Méry a laissé une immense réputation d’homme d’esprit. J’ai lu ses livres et n’y ai pas trouvé autant d’esprit que je m’attendais à en rencontrer. Je me suis dit : « Il devait être infiniment spirituel dans la conversation. » Philibert Audebrand, avec sa magnifique mémoire, publia, il y a une vingtaine d’années, les conversations de Méry. Je ne les trouvai pas autrement spirituelles. Je me dis : « Ce devait être le geste et l’accent. » La merveilleuse éloquence de Michel de Bourges, l’élévation et l’étendue de ses pensées, sa poésie, sa logique, son parler court et serré paraissent peu dans les discours qu’on a conservés de lui, et M. Ollivier reconnaît lui-même qu’il était plus orateur, chose rare, invraisemblable, contre nature, mais possible, devant six auditeurs que devant quinze cents. Mais encore, que presque rien de ces admirables qualités ne perce dans ses discours imprimés, cela étonne. Décidément, ce devait être l’accent. Et l’accent de Michel de Bourges, non plus que la voix de Berryer, personne ne peut nous le rendre. — Michel de Bourges « a paru moins qu’il n’était » au public de son temps ; encore moins, naturellement, à la postérité. Qu’y faire ? Il était dans le vrai, en parlant avec une mélancolique éloquence de la fragilité des renommées humaines.


ÉMILE FAGUET.

  1. A propos de ce discours, quelque chose m’embarrasse que je soumets à M. Louis Martin et à l’Intermédiaire des chercheurs et des curieux. J’ai lu, je n’ai plus en ma possession, un petit volume où étaient réunis les Discours politiques de Victor Hugo de 1849 à 1852. Il y avait un discours sur la révision de la Constitution. Or, certaines phrases, très caractéristiques, que j’ai retenues de ce discours de Victor Hugo, je les retrouve dans le discours de Michel de Bourges publié par M. Louis Martin, notamment celles-ci (début) : « Messieurs, cette tribune est-elle aussi redoutable qu’on l’a dit ? Elle l’est toujours pour moi ; car de cette hauteur du monde intellectuel, il ne devrait tomber que des paroles dignes du peuple auquel elles s’adressent… » et, au milieu du discours : « Eh bien ! quant à nous, nous respectons, nous honorons les Girondins éloquens qui proclamèrent la République et les Montagnards superbes qui la sauvèrent… » Je fais mon enquête.

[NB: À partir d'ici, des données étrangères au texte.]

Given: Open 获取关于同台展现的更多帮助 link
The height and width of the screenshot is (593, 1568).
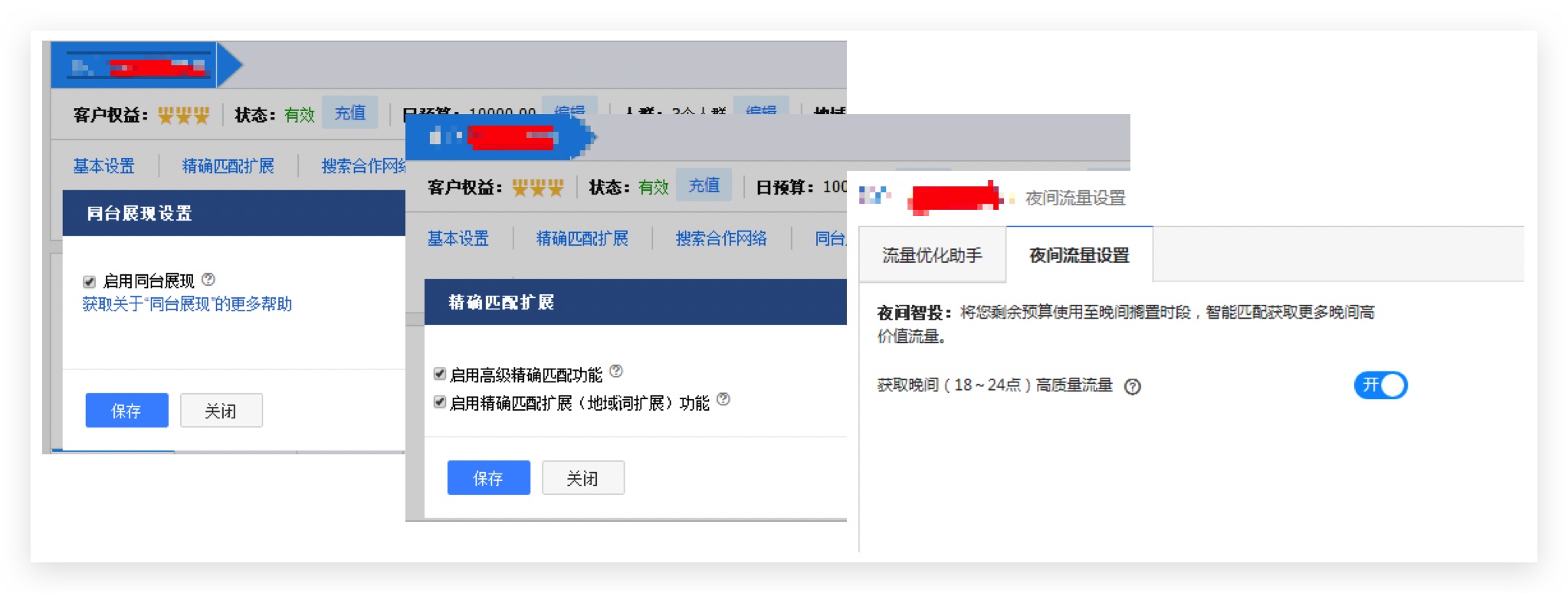Looking at the screenshot, I should [187, 304].
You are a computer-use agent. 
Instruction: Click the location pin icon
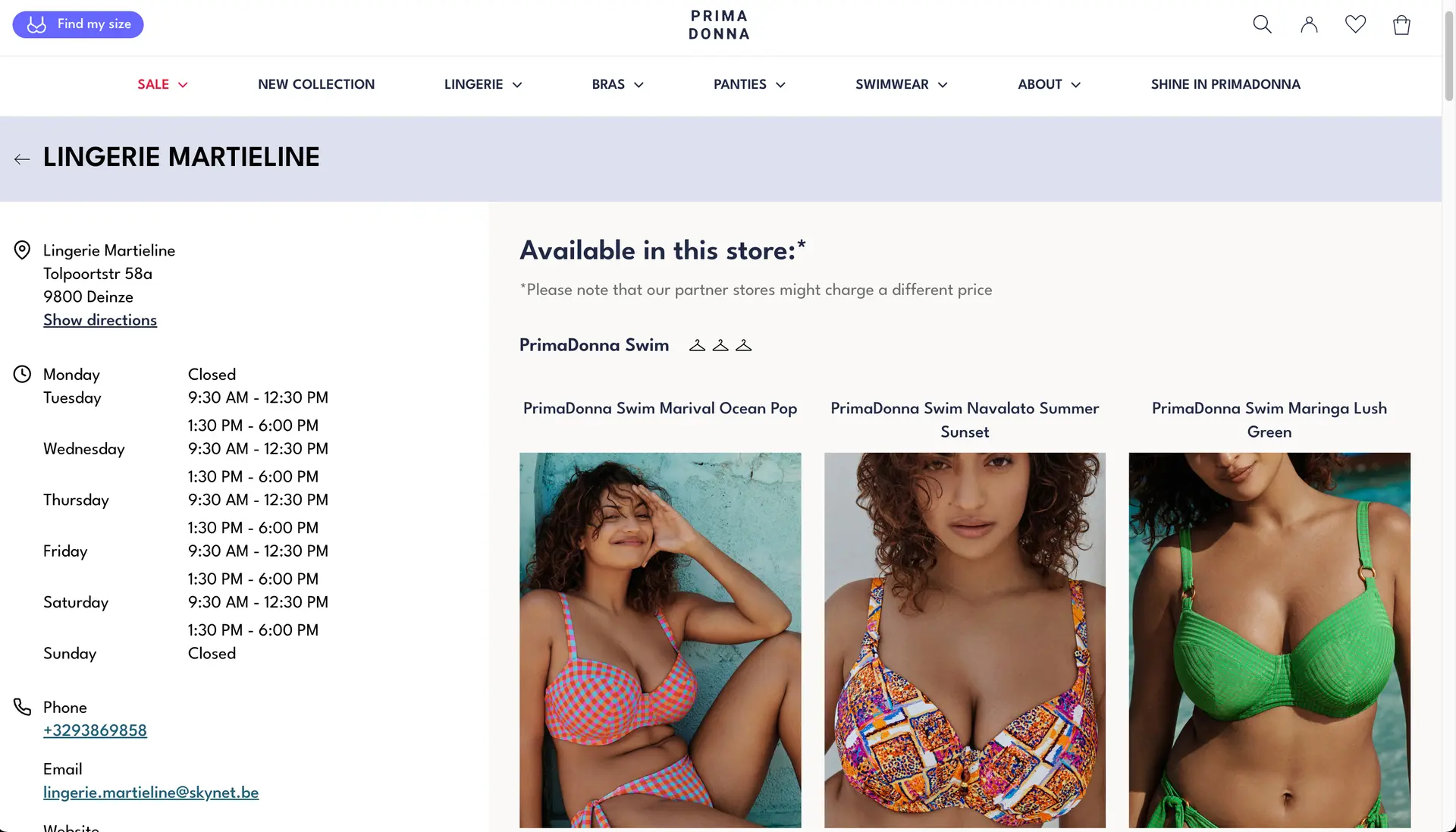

Les deux phrases en question ne sont ni dans le discours de Victor Hugo au Moniteur (17 juillet 1851), ni dans les Œuvres oratoires de Victor Hugo (Bruxelles, 1863), mais dans le petit volume que je lisais en 1865 je suis absolument sûr qu’elles y étaient. Reste à retrouver ce petit volume. Quelqu’un doit l’avoir.